• [Challenge]: Copy the following lines word for word, from the line with "The height and width of the screenshot is (1262, 710)." up to and including the line with "click(120, 536)".

* * *

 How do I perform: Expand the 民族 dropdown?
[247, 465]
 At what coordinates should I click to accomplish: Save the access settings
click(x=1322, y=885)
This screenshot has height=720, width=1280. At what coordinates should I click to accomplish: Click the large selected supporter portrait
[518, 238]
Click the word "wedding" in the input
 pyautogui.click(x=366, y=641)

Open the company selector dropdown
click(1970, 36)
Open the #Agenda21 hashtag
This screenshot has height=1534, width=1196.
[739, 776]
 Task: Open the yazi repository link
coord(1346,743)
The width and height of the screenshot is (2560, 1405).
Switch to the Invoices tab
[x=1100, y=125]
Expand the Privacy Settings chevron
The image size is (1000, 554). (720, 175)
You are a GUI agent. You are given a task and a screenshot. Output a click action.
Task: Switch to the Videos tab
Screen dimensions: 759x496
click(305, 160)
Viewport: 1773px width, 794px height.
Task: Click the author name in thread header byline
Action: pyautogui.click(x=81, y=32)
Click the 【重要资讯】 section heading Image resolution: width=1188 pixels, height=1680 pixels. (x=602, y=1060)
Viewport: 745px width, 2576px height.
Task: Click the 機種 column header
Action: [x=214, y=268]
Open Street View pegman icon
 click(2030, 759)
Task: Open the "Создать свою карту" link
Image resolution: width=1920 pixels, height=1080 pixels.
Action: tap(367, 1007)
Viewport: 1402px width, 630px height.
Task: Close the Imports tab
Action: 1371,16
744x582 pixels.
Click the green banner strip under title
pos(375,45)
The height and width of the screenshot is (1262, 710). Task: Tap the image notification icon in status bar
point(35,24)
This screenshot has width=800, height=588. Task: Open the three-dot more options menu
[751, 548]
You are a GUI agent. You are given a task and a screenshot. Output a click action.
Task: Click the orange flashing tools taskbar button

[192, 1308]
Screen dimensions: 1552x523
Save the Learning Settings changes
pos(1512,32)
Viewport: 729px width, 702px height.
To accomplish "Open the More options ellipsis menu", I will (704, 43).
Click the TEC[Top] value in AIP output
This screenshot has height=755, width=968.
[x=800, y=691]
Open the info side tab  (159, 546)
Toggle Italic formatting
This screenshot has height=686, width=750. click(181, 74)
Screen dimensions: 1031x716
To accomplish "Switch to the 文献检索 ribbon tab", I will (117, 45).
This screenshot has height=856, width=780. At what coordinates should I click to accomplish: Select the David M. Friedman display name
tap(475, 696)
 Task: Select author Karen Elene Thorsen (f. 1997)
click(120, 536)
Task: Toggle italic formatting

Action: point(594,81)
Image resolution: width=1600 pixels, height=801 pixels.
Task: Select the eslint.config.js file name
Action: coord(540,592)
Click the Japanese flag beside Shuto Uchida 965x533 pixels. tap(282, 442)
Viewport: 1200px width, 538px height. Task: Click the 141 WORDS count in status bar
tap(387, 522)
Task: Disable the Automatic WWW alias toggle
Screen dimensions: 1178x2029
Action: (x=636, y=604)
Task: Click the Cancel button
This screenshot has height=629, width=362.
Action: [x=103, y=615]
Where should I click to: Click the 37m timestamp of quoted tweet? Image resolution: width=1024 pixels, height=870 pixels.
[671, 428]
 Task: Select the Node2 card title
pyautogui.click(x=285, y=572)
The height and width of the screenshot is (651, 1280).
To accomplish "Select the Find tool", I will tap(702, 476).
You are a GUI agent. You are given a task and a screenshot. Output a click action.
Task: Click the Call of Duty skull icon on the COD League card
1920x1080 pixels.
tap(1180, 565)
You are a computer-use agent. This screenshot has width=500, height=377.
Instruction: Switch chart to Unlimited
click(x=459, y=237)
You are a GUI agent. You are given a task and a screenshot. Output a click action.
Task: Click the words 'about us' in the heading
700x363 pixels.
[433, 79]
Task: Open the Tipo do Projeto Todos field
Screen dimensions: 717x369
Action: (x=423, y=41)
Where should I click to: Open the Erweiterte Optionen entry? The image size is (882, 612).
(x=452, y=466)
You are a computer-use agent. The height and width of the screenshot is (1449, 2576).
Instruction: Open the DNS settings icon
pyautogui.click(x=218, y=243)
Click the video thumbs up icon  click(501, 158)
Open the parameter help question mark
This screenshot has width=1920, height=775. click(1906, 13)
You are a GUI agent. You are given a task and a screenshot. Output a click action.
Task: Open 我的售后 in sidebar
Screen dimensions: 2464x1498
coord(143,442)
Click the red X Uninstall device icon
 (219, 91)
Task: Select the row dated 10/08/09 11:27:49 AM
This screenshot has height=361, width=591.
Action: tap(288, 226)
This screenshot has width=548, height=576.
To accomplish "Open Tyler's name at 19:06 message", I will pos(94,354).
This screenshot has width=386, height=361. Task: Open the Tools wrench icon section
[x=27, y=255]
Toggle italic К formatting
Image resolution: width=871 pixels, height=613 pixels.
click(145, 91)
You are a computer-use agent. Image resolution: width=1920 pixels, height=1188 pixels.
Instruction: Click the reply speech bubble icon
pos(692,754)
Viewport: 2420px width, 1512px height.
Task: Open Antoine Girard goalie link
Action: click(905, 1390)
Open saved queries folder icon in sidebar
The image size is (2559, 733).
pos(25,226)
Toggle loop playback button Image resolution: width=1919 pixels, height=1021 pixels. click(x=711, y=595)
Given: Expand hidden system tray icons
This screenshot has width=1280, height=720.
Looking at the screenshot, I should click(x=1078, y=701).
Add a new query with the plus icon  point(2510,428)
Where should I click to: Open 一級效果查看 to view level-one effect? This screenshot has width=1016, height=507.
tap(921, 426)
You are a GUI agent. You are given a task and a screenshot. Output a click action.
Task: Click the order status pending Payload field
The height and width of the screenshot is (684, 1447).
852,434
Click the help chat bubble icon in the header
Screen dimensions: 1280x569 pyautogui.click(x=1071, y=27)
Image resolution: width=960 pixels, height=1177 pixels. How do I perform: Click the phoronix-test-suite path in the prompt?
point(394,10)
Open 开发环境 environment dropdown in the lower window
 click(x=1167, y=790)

* * *

• [Response below]:
The height and width of the screenshot is (1262, 710). Task: Tap the image notification icon in status bar
point(35,24)
This screenshot has width=800, height=588. Task: Open the three-dot more options menu
[751, 548]
You are a GUI agent. You are given a task and a screenshot. Output a click action.
Task: Click the orange flashing tools taskbar button

[192, 1308]
Screen dimensions: 1552x523
Save the Learning Settings changes
pos(1512,32)
Viewport: 729px width, 702px height.
To accomplish "Open the More options ellipsis menu", I will (704, 43).
Click the TEC[Top] value in AIP output
This screenshot has height=755, width=968.
[x=800, y=691]
Open the info side tab  (159, 546)
Toggle Italic formatting
This screenshot has height=686, width=750. click(181, 74)
Screen dimensions: 1031x716
To accomplish "Switch to the 文献检索 ribbon tab", I will (117, 45).
This screenshot has height=856, width=780. At what coordinates should I click to accomplish: Select the David M. Friedman display name
tap(475, 696)
 Task: Select author Karen Elene Thorsen (f. 1997)
click(120, 536)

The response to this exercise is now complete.